Монархисты осуждали внутреннюю политику кабинета, особенно мягкость в отношении «предателей», но старались не критиковать его, а лишь побуждать к решительным действиям. Такой же подход был избран в сфере внешней политики.
В качестве главы Репарационной комиссии новый премьер заслужил нелестный отзыв Ллойд Джорджа, антипатия с которым была взаимной: «Выбор Пуанкаре в качестве председателя был роковым: не могло быть уже и речи о рассудительности и умеренности. Он считал своей обязанностью быть безжалостным, безрассудным и требовать невыполнимого. Его ненависть к Германии делала его одержимым» (ДЛД, 439). Пуанкаре был настроен заставить «бошей» платить – любыми средствами, кроме военных.
- - -
Ответьте на вопросы по фрагменту о Пуанкаре:
(а) Что монархисты особенно осуждали во внутренней политике кабинета?
(б) Во главе какой комиссии стоял новый премьер, когда заслужил отзыв Ллойд Джорджа?
(в) Какие средства Пуанкаре исключал, желая заставить «бошей» платить?
Данные, приведённые далее, — отдельный материал.

◆ **ИСХОДНЫЕ ДАННЫЕ**:
- - -
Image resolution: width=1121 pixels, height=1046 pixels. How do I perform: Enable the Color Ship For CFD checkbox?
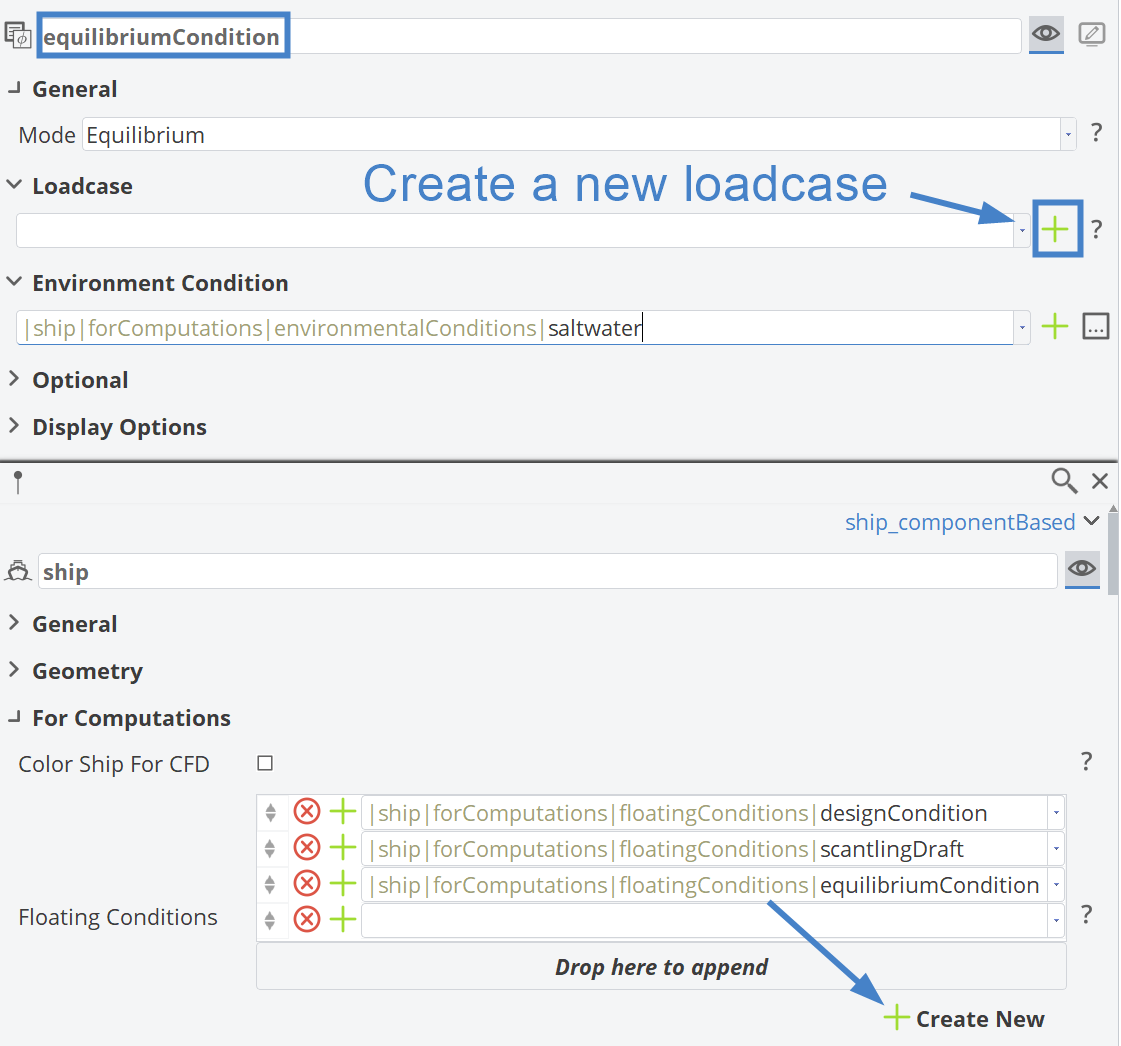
- - -
◆ **РЕЗУЛЬТАТ ВЫПОЛНЕНИЯ**:
(а) Мягкость в отношении «предателей».
(б) Репарационной комиссии.
(в) Военные средства.